● **WHAT TO PRODUCE**: Copy only the lines between the one containing "You are a computer-use agent." and the end of the records, both included, leaving out pictures.

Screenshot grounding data
*****

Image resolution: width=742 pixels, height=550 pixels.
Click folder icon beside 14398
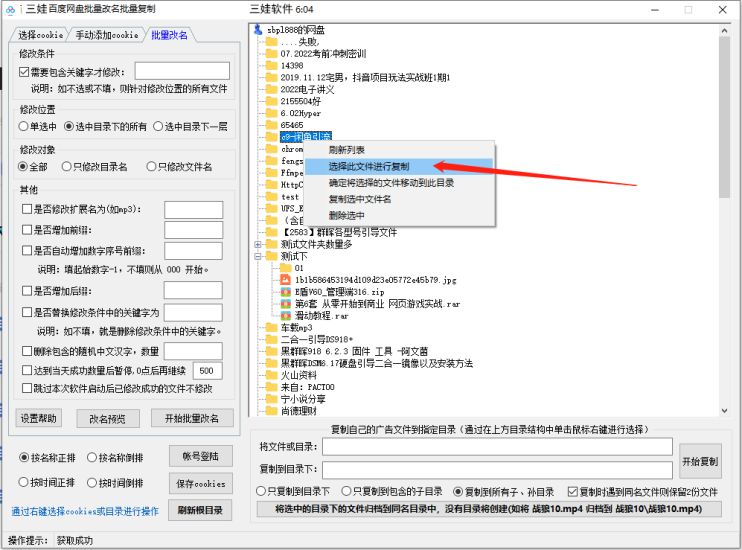pos(271,65)
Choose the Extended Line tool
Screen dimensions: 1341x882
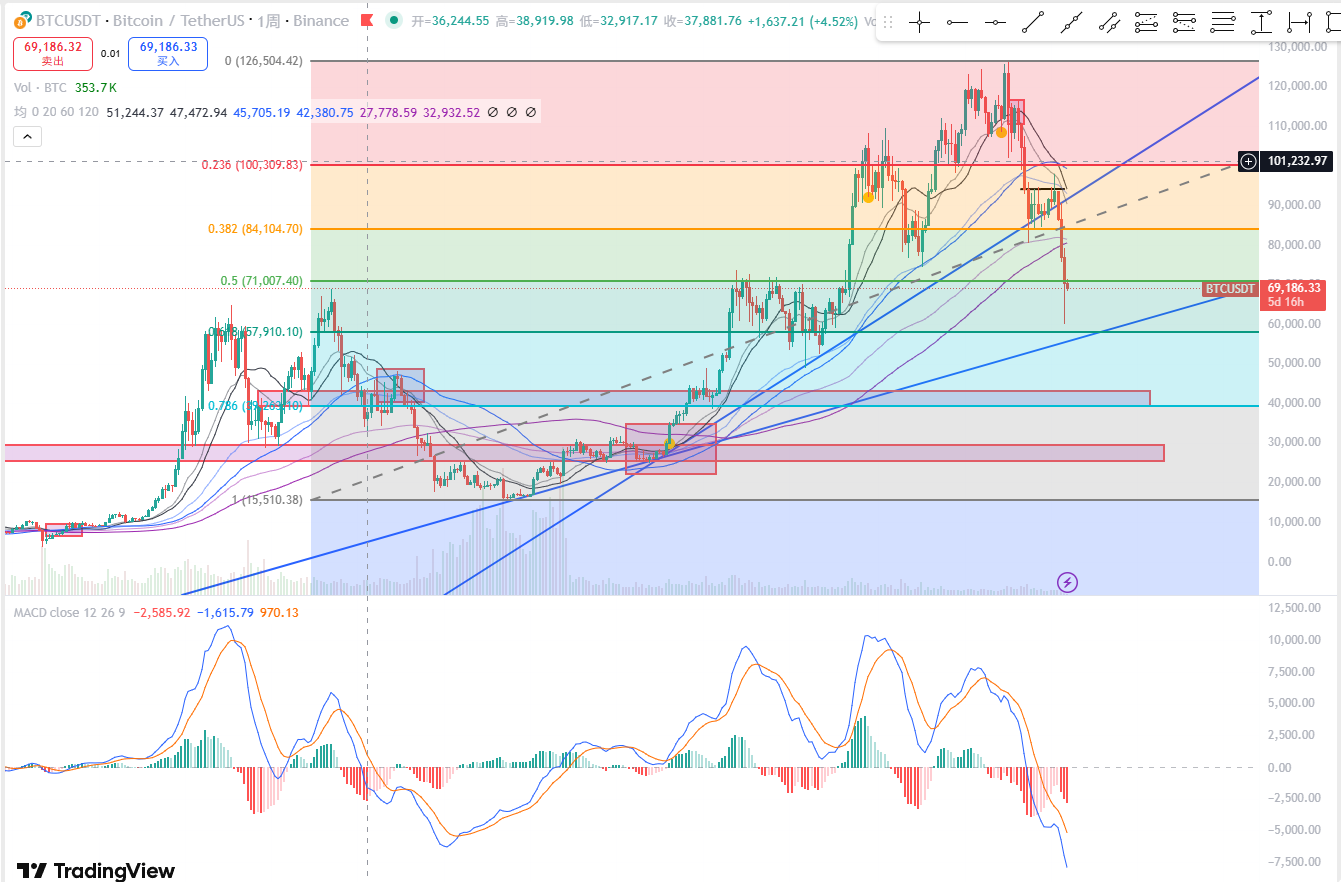(x=1071, y=23)

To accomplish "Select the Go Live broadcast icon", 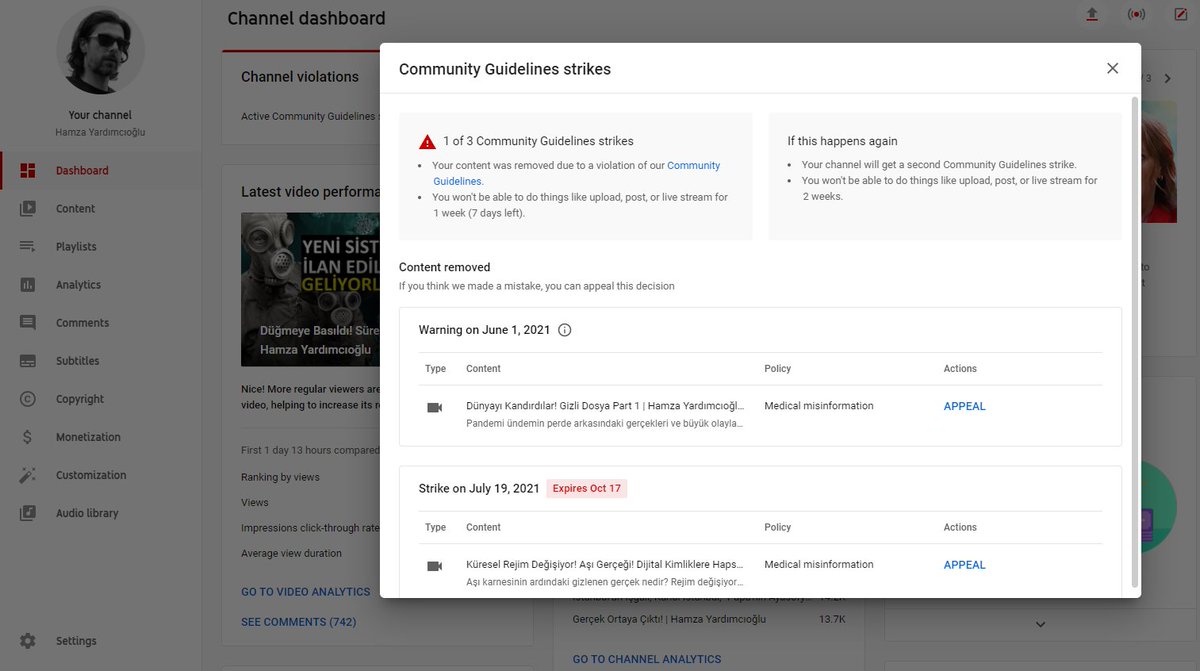I will (1136, 14).
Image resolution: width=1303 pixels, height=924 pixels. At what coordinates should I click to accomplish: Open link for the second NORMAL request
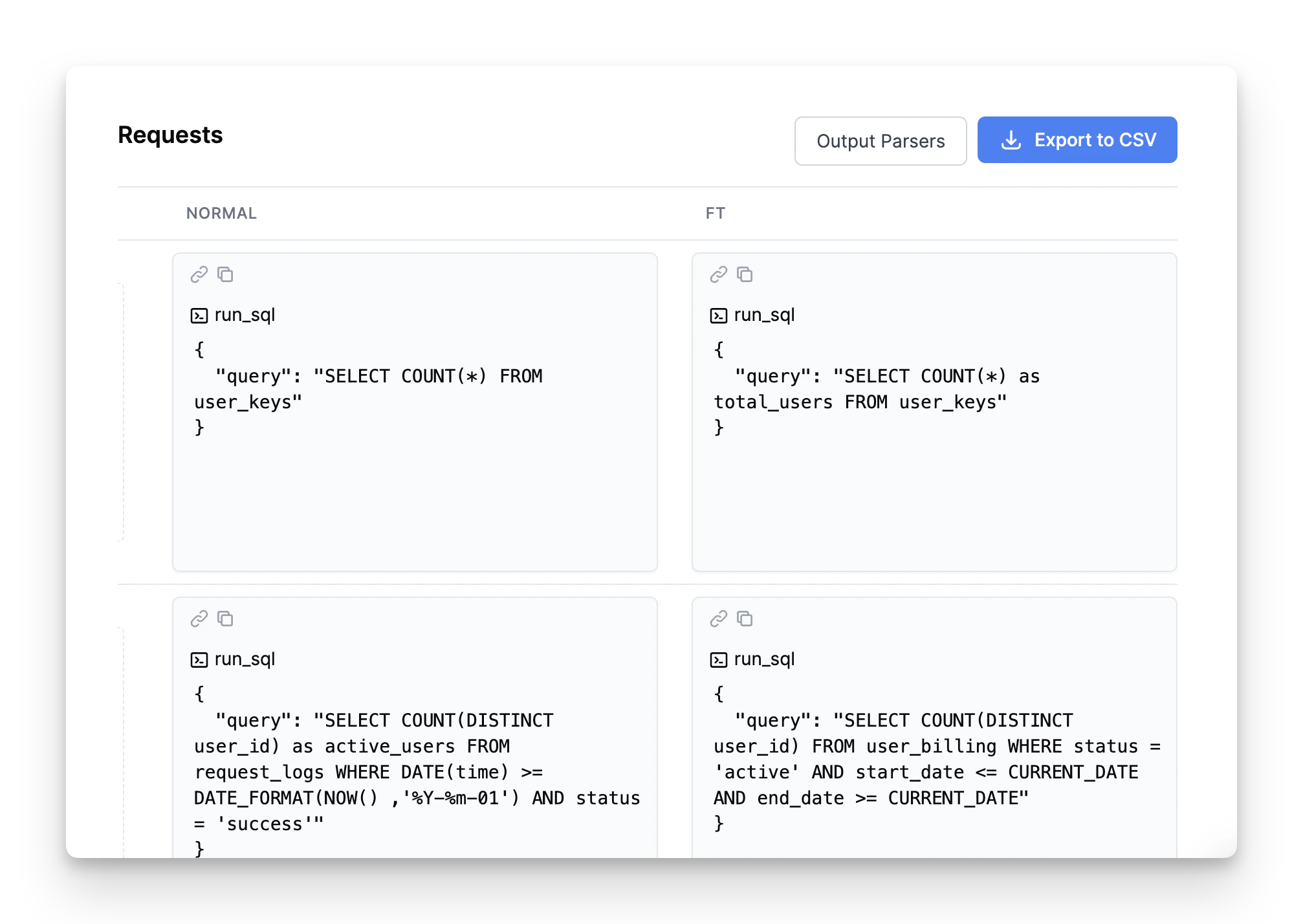point(199,619)
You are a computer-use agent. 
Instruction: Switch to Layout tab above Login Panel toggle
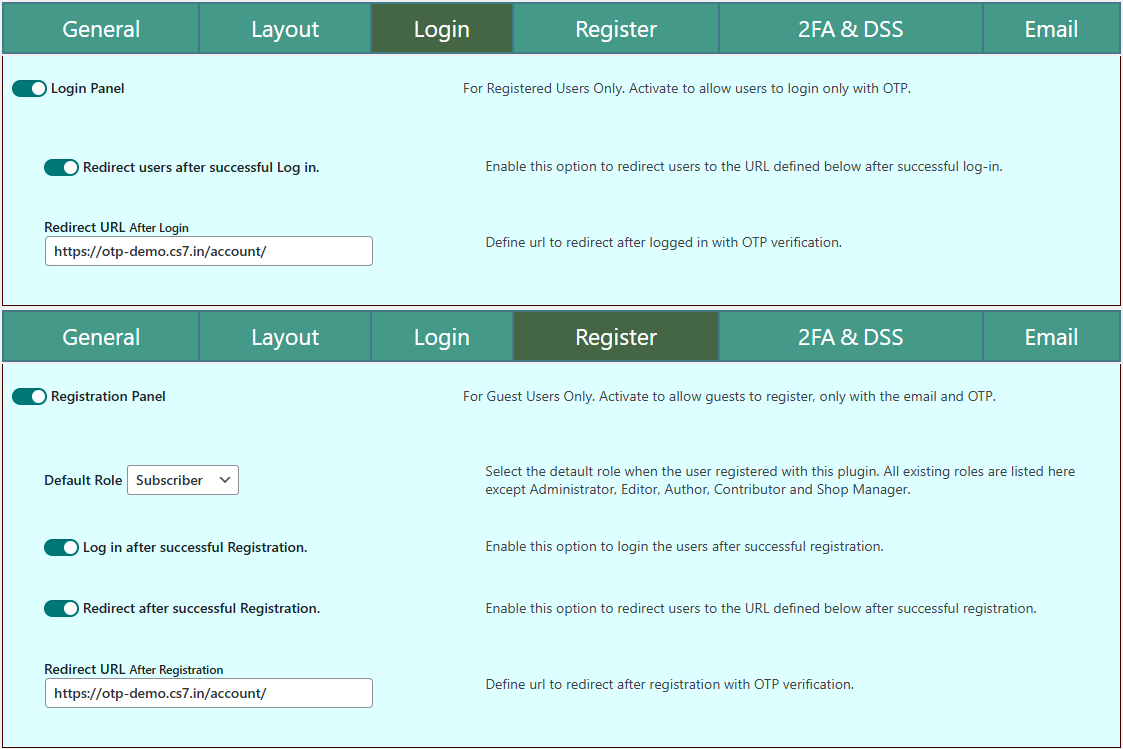[x=285, y=29]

*****

● **ANSWER FOR THE TASK**:
You are a computer-use agent. 
Instruction: Switch to Layout tab above Login Panel toggle
[x=285, y=29]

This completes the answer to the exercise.